## Required work
1. Summarize the lymphoma trial article in two sentences.
2. Please answer these questions using the lymphoma trial article:
(a) How many patients took part in the trial?
(b) Which journal published the paper reporting the outcome?
(c) What was progression-free survival in the Obinutuzumab group at three-year follow-up?
3. Carry on the lymphoma trial article from its final line.

## Document passage
Australian cancer research
Peter Mac’s Director of Haematology, Professor John Seymour

Using a second generation immunotherapy drug for the long-term management of a common type of blood cancer has been shown to give patients more durable control of their cancer. A clinical trial has shown patients who took the antibody drug Obinutuzumab together with and after their chemotherapy had a 34% reduced risk of their disease getting worse, over three years.

This was compared to our current standard therapy which instead uses the first generation version of a similar antibody drug Rituximab in the same manner.

The trial involved more than 1,200 patients – many treated at Peter Mac or Monash Health – with follicular lymphoma and a paper reporting the outcome is published online today by the New England Journal of Medicine.

“We know standard treatment with chemotherapy and an antibody can suppress cancer activity for several years but, for many patients, effectiveness will wane and a relapse will occur,” says co-researcher and Peter Mac’s Director of Haematology, Professor John Seymour.

“Broadly we are looking for ways to improve and extend the durability of this response and, in this clinical trial, we’ve identified a drug that does this and is already available and funded in Australia for a related disease, chronic lymphocytic leukaemia.”

Obinutuzumab is already used to treat other types of blood cancer and, in follicular lymphoma and other non-Hodgkins lymphomas, it is used as a second-line treatment in cases where patients no longer respond to Rituximab.

The trial data supports Obinutuzumab’s use as the first-line treatment in follicular lymphoma.

Patients in the trial were split into two groups who received chemotherapy with an antibody drug and then ongoing antibody drug; either Rituximab (standard therapy) or Obinutuzumab. At follow-up three years later:

  • Progression-free survival was 73.3% in the standard therapy group, compared to 80% in the Obinutuzumab group.

## Study material
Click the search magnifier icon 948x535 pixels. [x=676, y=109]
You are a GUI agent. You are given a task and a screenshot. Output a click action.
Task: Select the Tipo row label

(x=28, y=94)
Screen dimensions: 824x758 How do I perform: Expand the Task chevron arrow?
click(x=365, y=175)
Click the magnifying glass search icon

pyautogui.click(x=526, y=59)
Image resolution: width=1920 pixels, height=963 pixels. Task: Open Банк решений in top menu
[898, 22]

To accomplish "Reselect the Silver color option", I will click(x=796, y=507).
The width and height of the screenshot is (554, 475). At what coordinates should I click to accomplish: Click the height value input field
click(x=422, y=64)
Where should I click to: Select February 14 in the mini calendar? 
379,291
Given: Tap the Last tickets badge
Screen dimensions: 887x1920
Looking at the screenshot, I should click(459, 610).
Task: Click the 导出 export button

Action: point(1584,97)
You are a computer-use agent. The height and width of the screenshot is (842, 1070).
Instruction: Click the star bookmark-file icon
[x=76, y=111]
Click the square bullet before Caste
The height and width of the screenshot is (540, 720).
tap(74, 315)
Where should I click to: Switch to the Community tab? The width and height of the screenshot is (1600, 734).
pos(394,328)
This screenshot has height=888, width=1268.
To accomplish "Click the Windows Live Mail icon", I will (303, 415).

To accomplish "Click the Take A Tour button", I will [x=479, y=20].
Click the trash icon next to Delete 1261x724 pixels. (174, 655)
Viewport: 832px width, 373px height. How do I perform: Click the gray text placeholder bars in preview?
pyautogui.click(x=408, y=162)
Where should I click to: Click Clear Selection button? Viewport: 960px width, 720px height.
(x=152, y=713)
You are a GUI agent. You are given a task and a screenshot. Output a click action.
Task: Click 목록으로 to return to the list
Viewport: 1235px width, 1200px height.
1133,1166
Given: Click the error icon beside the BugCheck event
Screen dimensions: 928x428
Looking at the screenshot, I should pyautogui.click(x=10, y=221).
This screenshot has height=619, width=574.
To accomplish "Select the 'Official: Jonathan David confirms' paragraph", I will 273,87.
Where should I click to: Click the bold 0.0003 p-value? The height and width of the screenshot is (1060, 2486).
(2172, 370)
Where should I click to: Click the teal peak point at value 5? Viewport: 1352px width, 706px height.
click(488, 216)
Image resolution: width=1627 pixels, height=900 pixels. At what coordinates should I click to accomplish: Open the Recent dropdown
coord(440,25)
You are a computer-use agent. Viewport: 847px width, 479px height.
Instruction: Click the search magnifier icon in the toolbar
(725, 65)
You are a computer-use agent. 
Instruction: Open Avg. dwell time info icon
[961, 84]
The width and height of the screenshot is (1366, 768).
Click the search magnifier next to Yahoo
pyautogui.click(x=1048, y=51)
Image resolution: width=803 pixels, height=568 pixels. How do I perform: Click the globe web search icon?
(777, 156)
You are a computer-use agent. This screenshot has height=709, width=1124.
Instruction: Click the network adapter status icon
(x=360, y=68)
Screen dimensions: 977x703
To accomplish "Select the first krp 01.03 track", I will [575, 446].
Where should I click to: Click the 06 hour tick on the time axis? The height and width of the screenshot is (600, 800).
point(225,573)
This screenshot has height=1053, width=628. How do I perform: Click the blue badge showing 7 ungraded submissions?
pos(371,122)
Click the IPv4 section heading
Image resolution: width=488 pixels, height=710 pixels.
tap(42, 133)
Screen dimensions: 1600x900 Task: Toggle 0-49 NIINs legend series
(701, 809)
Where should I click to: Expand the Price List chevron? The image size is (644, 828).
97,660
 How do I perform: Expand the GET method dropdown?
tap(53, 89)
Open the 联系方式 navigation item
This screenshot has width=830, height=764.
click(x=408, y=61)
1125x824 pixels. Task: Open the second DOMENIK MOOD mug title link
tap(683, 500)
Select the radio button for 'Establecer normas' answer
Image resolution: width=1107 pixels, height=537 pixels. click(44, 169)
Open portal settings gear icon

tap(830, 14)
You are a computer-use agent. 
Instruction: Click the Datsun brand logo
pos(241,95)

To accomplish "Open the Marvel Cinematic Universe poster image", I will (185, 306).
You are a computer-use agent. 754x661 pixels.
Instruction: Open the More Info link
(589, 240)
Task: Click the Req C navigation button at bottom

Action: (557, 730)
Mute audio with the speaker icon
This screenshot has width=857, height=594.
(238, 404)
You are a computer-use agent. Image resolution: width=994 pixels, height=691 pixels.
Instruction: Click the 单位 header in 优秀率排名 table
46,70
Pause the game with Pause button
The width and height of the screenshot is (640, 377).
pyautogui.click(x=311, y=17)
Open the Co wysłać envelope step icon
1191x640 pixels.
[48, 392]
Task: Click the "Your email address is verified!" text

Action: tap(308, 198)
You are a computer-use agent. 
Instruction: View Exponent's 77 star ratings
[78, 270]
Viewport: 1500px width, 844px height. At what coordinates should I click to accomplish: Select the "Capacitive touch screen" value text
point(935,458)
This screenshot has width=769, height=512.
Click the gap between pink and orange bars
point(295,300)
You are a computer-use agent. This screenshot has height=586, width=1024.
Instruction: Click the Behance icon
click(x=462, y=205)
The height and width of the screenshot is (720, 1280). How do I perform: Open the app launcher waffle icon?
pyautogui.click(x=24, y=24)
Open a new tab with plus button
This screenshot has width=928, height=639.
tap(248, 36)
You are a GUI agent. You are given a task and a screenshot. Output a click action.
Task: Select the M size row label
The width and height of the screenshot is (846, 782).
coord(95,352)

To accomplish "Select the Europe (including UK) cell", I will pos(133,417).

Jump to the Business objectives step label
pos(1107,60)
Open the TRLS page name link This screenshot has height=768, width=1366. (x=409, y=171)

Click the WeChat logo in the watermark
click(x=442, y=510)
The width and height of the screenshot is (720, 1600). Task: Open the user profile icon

## Answers provided
1. A clinical trial of more than 1,200 patients with follicular lymphoma found that those who took the antibody drug Obinutuzumab with and after chemotherapy had a 34% reduced risk of their disease getting worse over three years, compared with standard therapy using Rituximab. The results, published in the New England Journal of Medicine, support Obinutuzumab as the first-line treatment in follicular lymphoma.

2.
(a) More than 1,200
(b) The New England Journal of Medicine
(c) 80%

3.
  • The proportion of patients alive was 92.1% for standard therapy (46 deaths) compared to 94% in the Obinutuzumab group (35 deaths).
  • There were more high-grade adverse events in the Obinutuzumab group, but a similar frequency of fatal adverse events in each group.
  • The overall relative reduction of risk of cancer progression, or death, in the Obinutuzumab group was 34%.
  • Both Obinutuzumab and Rituximab are anti-CD20 monoclonal antibody drugs, an emerging new class of targeted immunotherapy drugs.

“This is a cancer we cannot yet cure but newly emerging immunotherapy drugs, used in conjunction with conventional chemotherapy, are giving us powerful new tools to extend patient lives,” says Prof Stephen Opat, from Monash Health, and who was also on the international clinical trial research team.

“This clinical trial data supports the use of Obinutuzumab as the first-line treatment in the immuno-chemotherapy and maintenance setting for previously untreated follicular lymphoma, as it would give patients a significant improvement in progression-free survival.”

The trial also involved researchers from the UK, Japan, Germany, Canada, Prague, Czech Republic and Switzerland.

This news was originally published on the Peter Mac website.

ACRF has supported cancer research at the Peter MacCallum Cancer Centre by providing three grants, totaling $7 million, towards cutting-edge cancer research equipment and technology.